Cette année, on ne fête pas tout à fait encore les quarante ans de la marche pour l’égalité, mais vu le climat politique et médiatique actuel, c’est probablement quand même un bon moment pour se replonger dans l’héritage de la grande marche antiraciste qui a eu lieu d’octobre à décembre 1983 !
À l’époque, suite à une violence policière de trop, un petit groupe de 17 militant.e.s antiracistes part de Marseille pour traverser la France, en s’inspirant de la marche non-violente des droits civiques initiée (entre autres) par Martin Luther King vingt ans plus tôt. A l’arrivée à Paris, la marche réunira 100 000 personnes.
Restée à la postérité comme la “marche des beurs” dû au traitement médiatique, et aussi parce que les discriminations et les violences policières touchent encore particulièrement les jeunes Français.e.s d’ascendance maghrébine, la manifestation se définit en réalité comme une “marche pour l’égalité rassemblant les habitants de France de toutes origines pour la constitution d’une société solidaire”.
Une nuance importante qui va à contre-courant des violents discours sur “l’intégration”, l’identité française, les “binationaux” ou encore les “séparatistes” depuis plus de trente ans.
Profondément Français.e.s, les marcheuses et les marcheurs de 1983 comme les militant.e.s antiracistes d’aujourd’hui font simplement leur part pour une société plus solidaire, notamment débarrassée du racisme.
Un message fort qu’il est d’autant plus important de rappeler en ces tristes temps anniversaires des attentats du 13 novembre 2015, qui marquent aussi un tournant dans le traitement médiatique et politique des luttes antiracistes.
« Restée à la postérité comme la “marche des beurs”, la manifestation se définit en réalité comme une “marche pour l’égalité rassemblant les habitants de France de toutes origines pour la constitution d’une société solidaire”.«
Voici trois ressources à voir et à lire pour te replonger dans l’héritage de cette marche antiraciste historique.
1. Un livre : La Marche pour l’Egalité. Une histoire dans l’Histoire, de Toumi Djaidja, entretiens avec Adil Jazouli, aux éditions de l’Aube, 2013
Parmi les nombreux ouvrages sortis en 2013 à l’occasion du trentième anniversaire de la Marche, on te présente celui de Toumi Djaidja, le jeune lyonnais qui a fédéré autour de lui les marcheuses et marcheurs après avoir reçu une balle dans le ventre par la police.

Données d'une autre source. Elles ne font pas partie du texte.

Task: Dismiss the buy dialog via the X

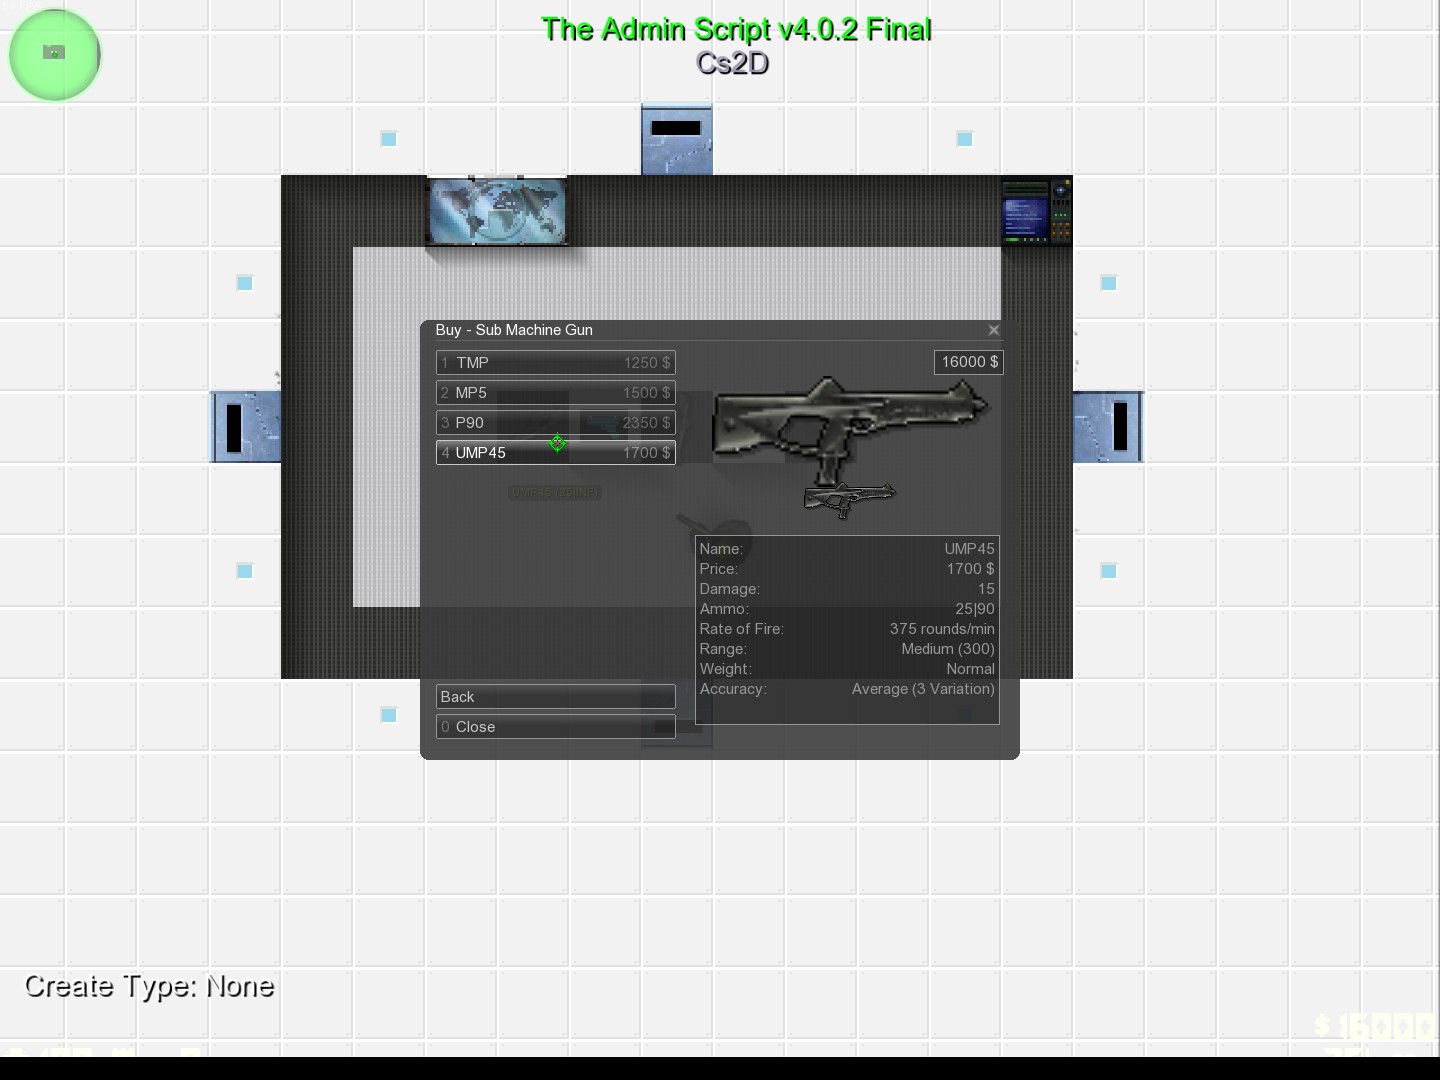Action: click(x=994, y=330)
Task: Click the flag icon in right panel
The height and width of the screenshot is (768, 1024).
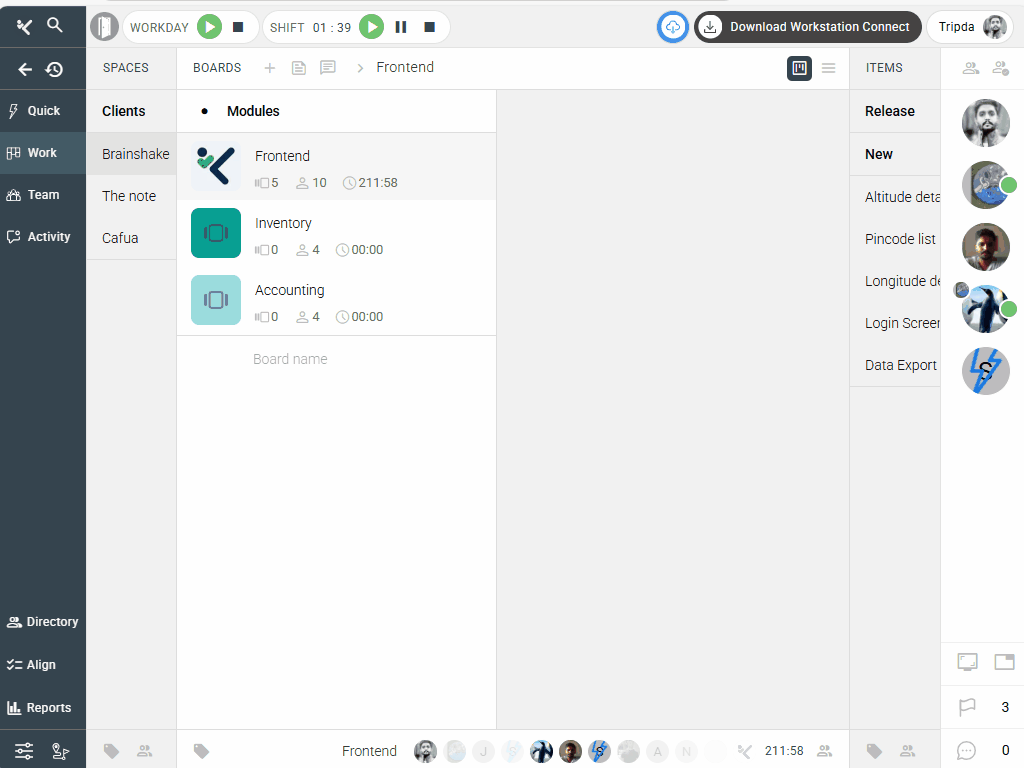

Pourquoi ? C’est dans le titre : il s’agit d’une histoire dans l’Histoire, un récit intime. Ce livre n’a pas valeur de documentaire mais plutôt d’archive subjective à la première personne, sous forme de fragments, qui de moments de la marche, qui de plongées dans l’histoire familiale et dans le contexte social de l’époque.
2. Un film : La Marche (film de fiction) de Nabil Ben Yadir, 2013
Le film est centré sur les personnages de Toumi Djaidja et du père Delorme, “le curé des Minguettes”, qui œuvre sans relâche contre le racisme et pour la solidarité depuis une cinquantaine d’années. Il vient d’ailleurs d’effectuer un jeûne de soutien aux grévistes de la faim en solidarité avec les exilé.e.s de Calais, alors que les médias et les responsables politiques se sont largement détournés de cette question.
Encore une fois, ce film n’est pas une restitution documentaire de la marche, mais une adaptation romancée.
3. Un documentaire : Les Marches de la liberté, écrit et réalisé par Rokhaya Diallo en 2013
Dans ce documentaire, la journaliste et militante antiraciste Rokhaya Diallo suit un groupe de jeunes activistes américain.e.s alors en séjour à Paris pour découvrir l’état de la question raciale au pays des droits de l’homme.
Le documentaire fait des allers-retours entre passé et présent, entre les Etats-Unis avec la “marche sur Washington pour l’emploi et la liberté” de 1963 (d’où est tiré le fameux discours “I have a dream”) et la France, avec la marche pour l’égalité et contre le racisme de 1983. Il nous donne de la perspective sur l’évolution du racisme et nous éclaire sur les luttes antiracistes déjà menées sur lesquelles s’appuyer pour poursuivre le combat.